Speed Week is approaching. We entered the Focus only this year. The plan is to bend all our efforts on this car and try for the record. I don't think we'll be the only ones trying, however.

We decided to make one more stab at getting the engine running properly with the Weber carbs. The intake manifold appears to be the one sold by Burton Power in England. It is intended for use with smaller Webers than we are running. It looks like JBA modified this intake to fit the larger carbs by filling the mounting holes and re-drilling it for the bigger carbs. They didn't match all that well but the big problem came when I attempted to install new isolating mounts that supposedly reduce vibration in the float chambers. These mounts are plastic castings with o-ring grooves on each side. Unfortunately, with the carbs moved aside for linkage clearance, there was no meat left on the flange for the o-rings to seat.

We cut the manifold and welded on a machined plate with mounting holes for the 48 DCO/SP carbs. To move the intake resonance tuning point up a little in rpm, we shortened it by about 3/4". It took a bit of hacking to get clearance for the linkage and the alternator but it does fit.


973 Carbs


The engine is running. I've setup the carbs to factory-stock jetting as a baseline and it actually idles now! This is a first. I have built a sheet metal plenum that bolts to the carbs under the airhorns. Not spectacularly pretty but I think it will help.

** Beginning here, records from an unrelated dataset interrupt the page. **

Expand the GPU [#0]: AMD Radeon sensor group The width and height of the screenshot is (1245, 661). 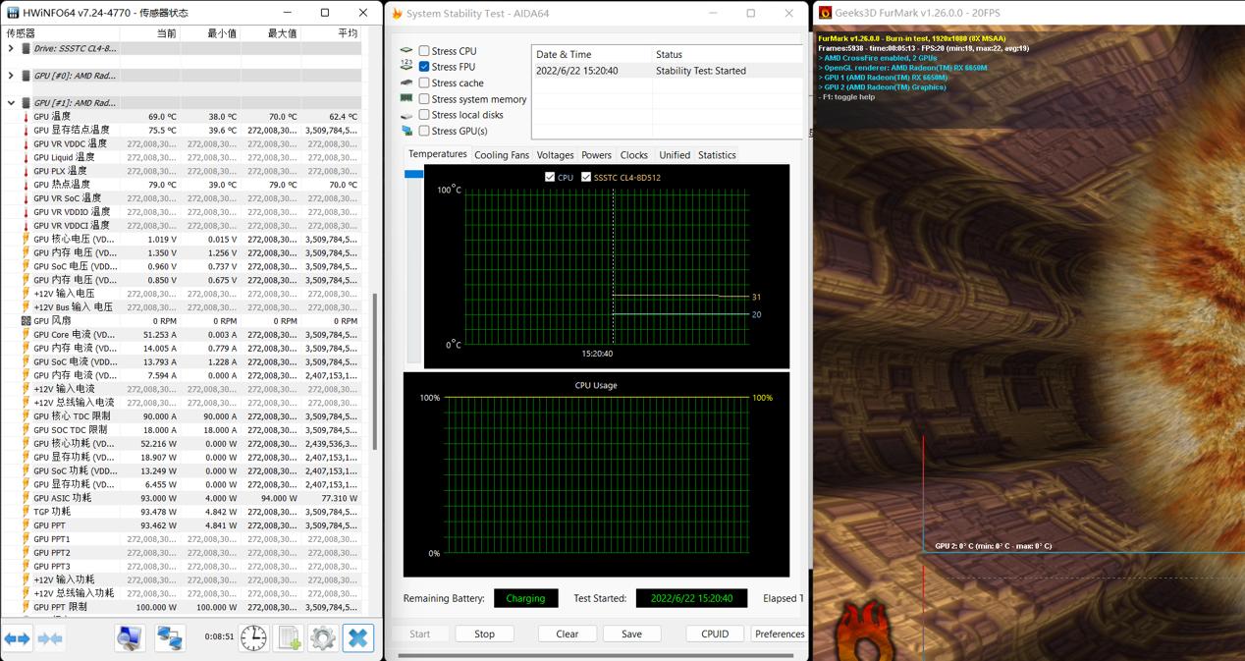coord(11,76)
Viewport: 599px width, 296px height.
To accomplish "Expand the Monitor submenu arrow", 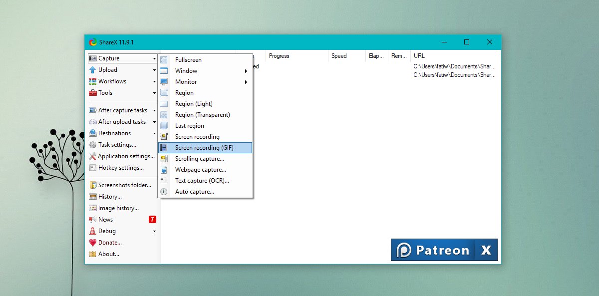I will tap(246, 82).
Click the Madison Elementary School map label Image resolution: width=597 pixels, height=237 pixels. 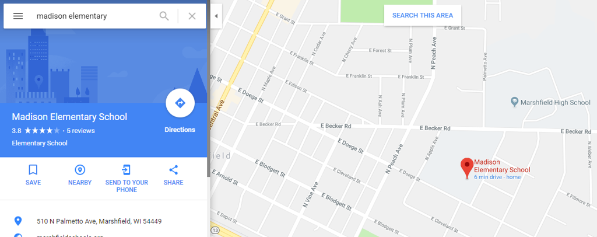(x=502, y=166)
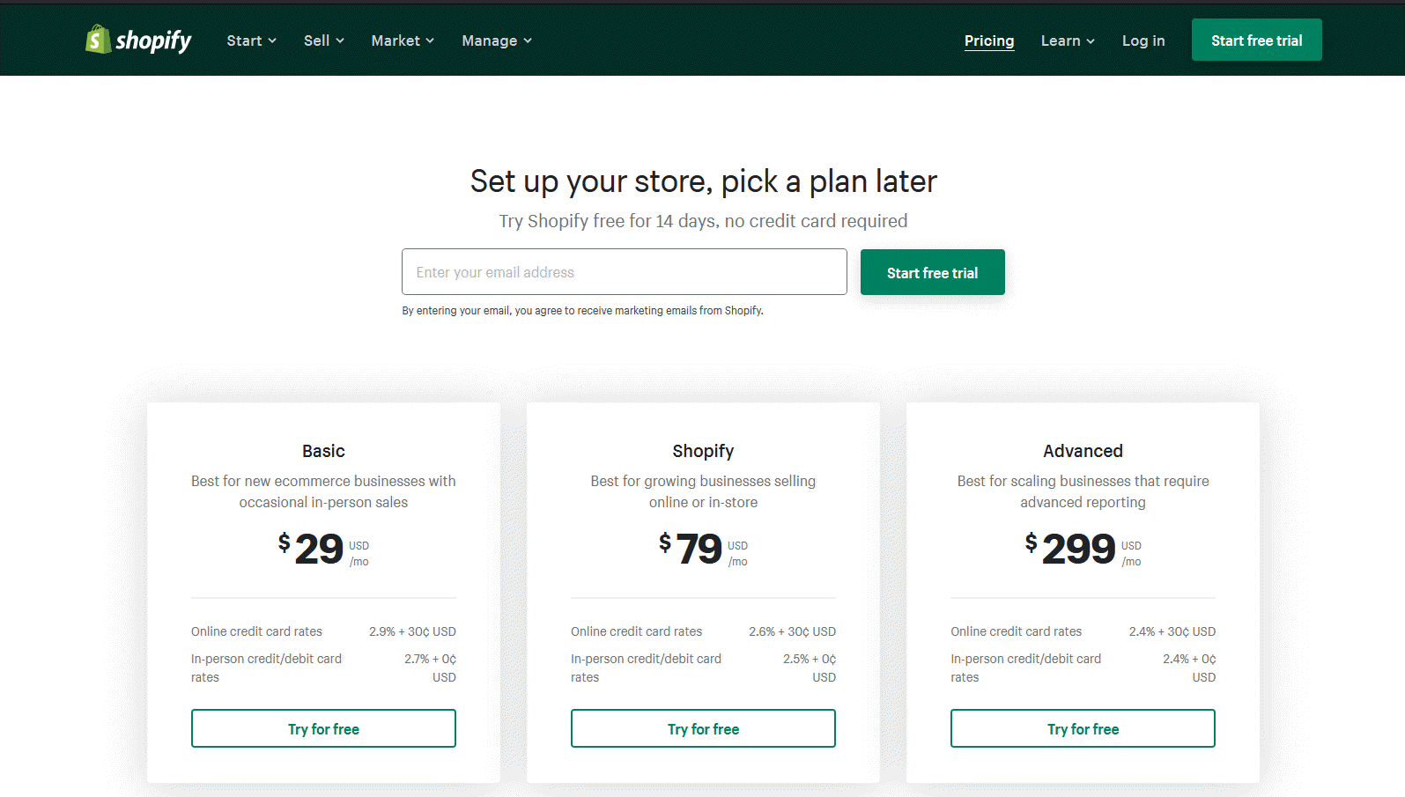The height and width of the screenshot is (797, 1405).
Task: Click Start free trial beside the email field
Action: [x=932, y=273]
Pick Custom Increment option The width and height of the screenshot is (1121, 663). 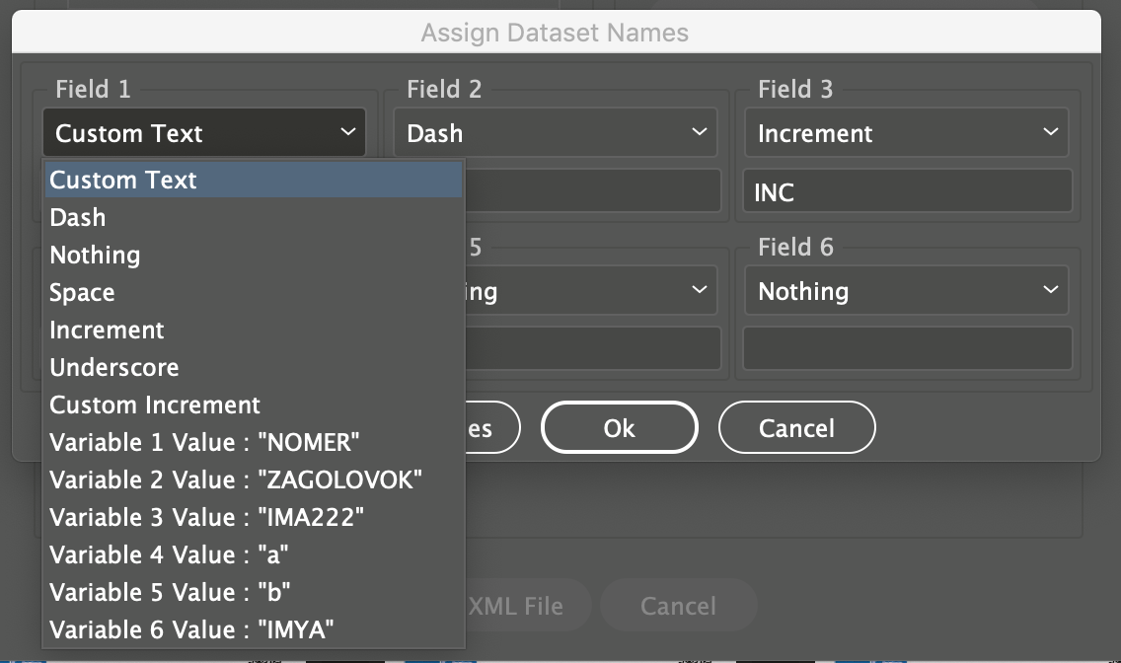click(x=155, y=405)
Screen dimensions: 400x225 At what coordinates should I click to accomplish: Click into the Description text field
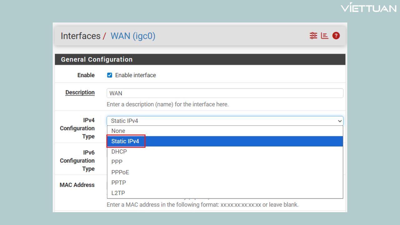click(x=225, y=93)
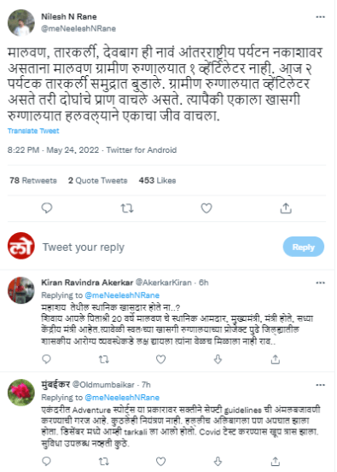Open more options on Oldmumbaikar's reply
Screen dimensions: 337x472
tap(321, 385)
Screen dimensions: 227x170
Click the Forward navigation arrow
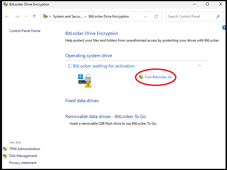17,16
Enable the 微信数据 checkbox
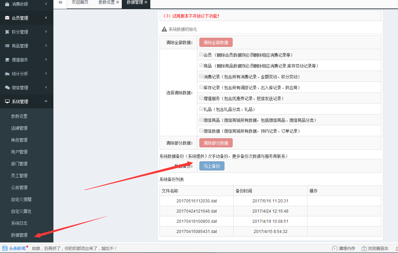The height and width of the screenshot is (253, 398). tap(201, 130)
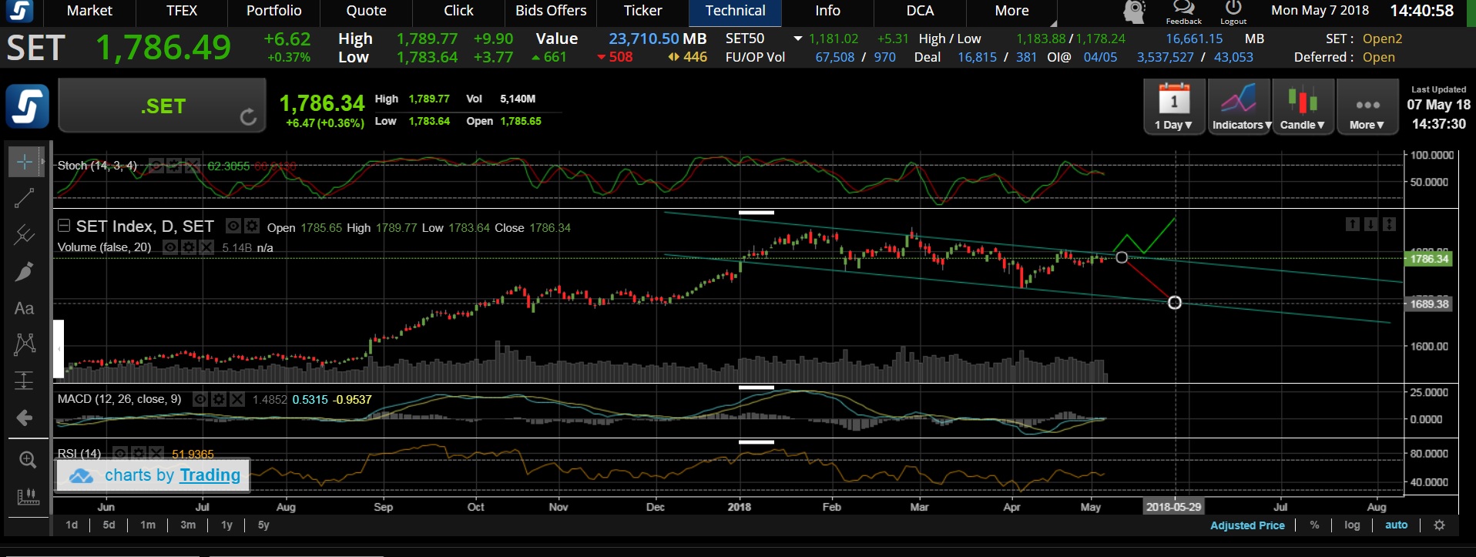Click the Feedback icon
This screenshot has width=1476, height=557.
[x=1183, y=12]
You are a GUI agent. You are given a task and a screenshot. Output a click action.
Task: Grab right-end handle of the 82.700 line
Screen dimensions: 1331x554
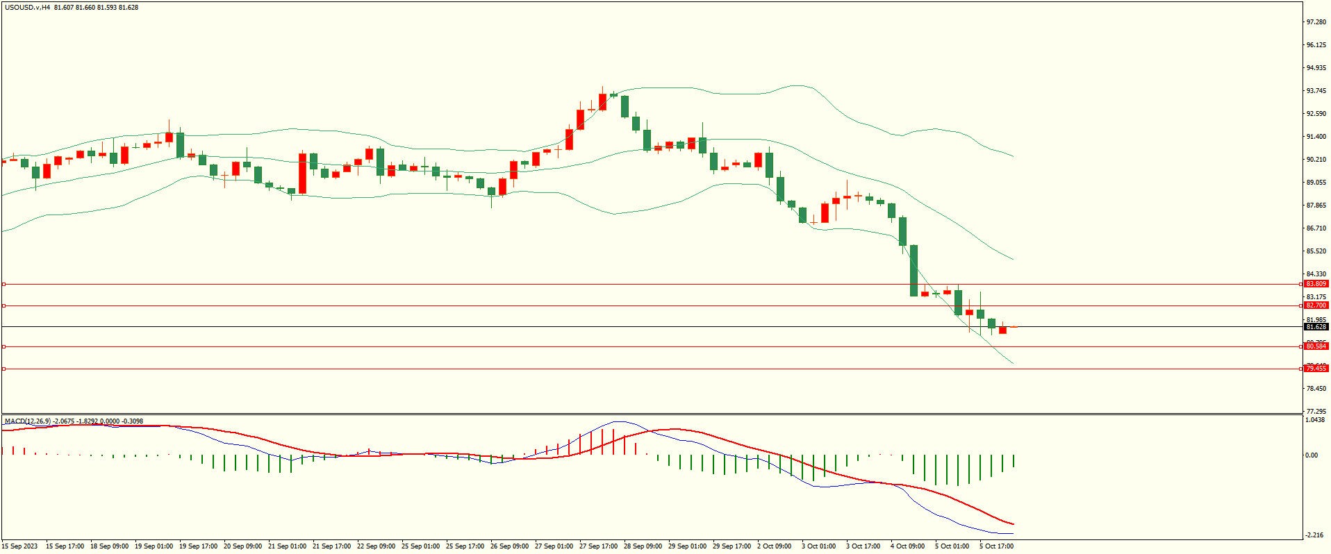(x=1300, y=305)
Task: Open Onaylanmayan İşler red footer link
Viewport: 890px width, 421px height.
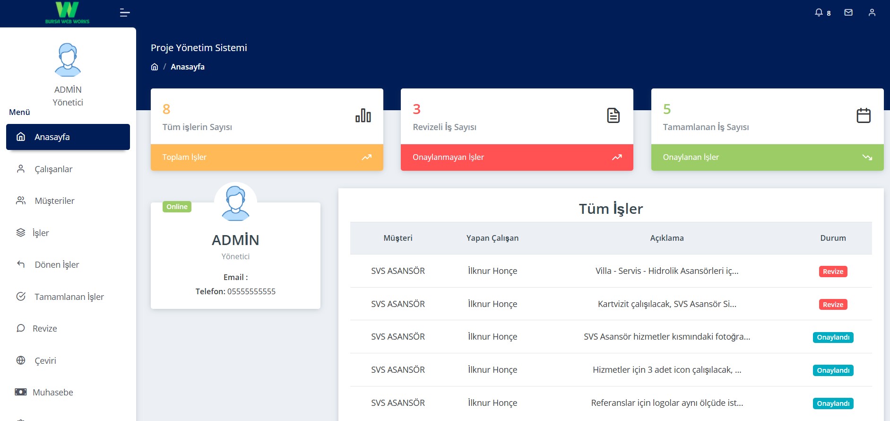Action: pyautogui.click(x=517, y=157)
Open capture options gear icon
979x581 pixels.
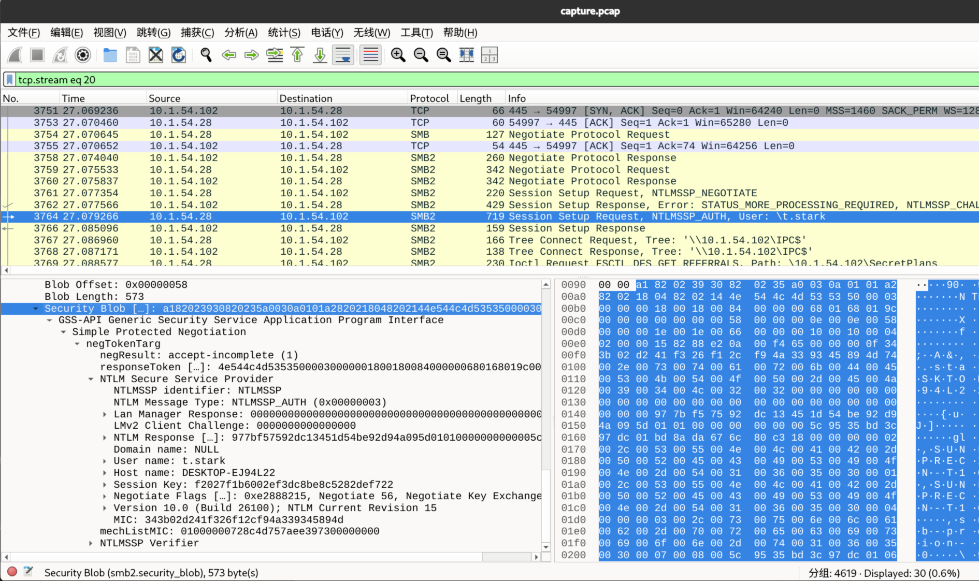click(83, 55)
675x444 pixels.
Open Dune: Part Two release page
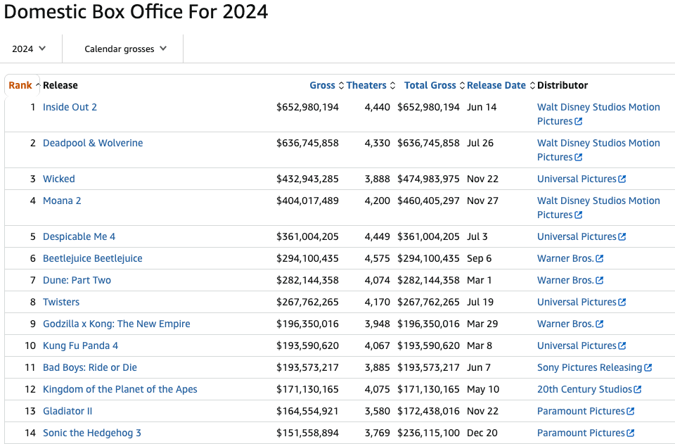(77, 280)
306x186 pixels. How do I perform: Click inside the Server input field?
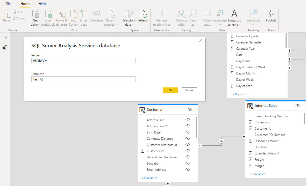(x=83, y=61)
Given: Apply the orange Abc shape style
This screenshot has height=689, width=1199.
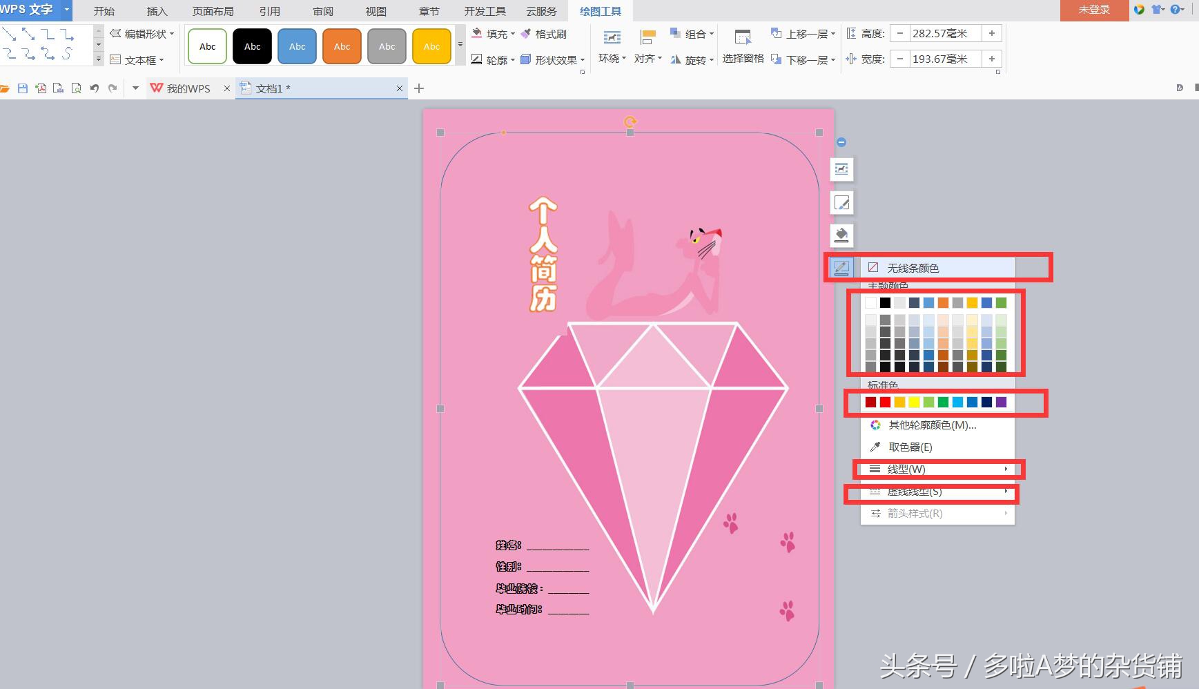Looking at the screenshot, I should [x=342, y=46].
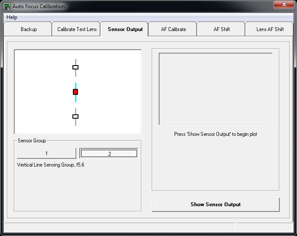Screen dimensions: 297x236
Task: Click the Auto Focus Calibration title bar icon
Action: pos(7,6)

We ran the car on a chassis dyno recently. 190 HP at the front wheels with a smooth air/fuel curve. I could actually tune it richer and leaner with the jets (another first)! If you figure 15% loss through the drivetrain, this implies about 220 HP at the engine, close to what I was expecting. We have a basic tune for Bonneville now and a box of jets and air bleeds to lean it out as needed for the salt. The computer says ... well, it says we can do it. All we have to do is, well, do it. We'll know in a few weeks ...˙

Well, the best-laid plans ... The car ran strong in the lower gears but, for no reason that we could figure out on the salt, the engine kept getting leaner and leaner in each gear. We first thought it was fuel delivery so we changed to a bigger fuel pump, raised the fuel pressure way above what Weber recommends, raised the float levels. All to no avail. Our best run was 139 mph. Eventually, the lean mixture took it's toll: two cylinders were down to 90-95 psi compression. We were done.

This pretty much spells the end of the Webers. My best guess after months of thinking about it is that the fuel in the float bowls must have areated from the vibration, causing an excess of air in the air/fuel mixture coming out the venturis. This would explain why the air/fuel ratio increased over time. The solution -- FUEL INJECTION! Aaryn wants to end up turbo-charging the car and running in blown gas coupe class down the road so going to a turbo-style injection setup now will only facilitate that. Now, all we need is a lot of money!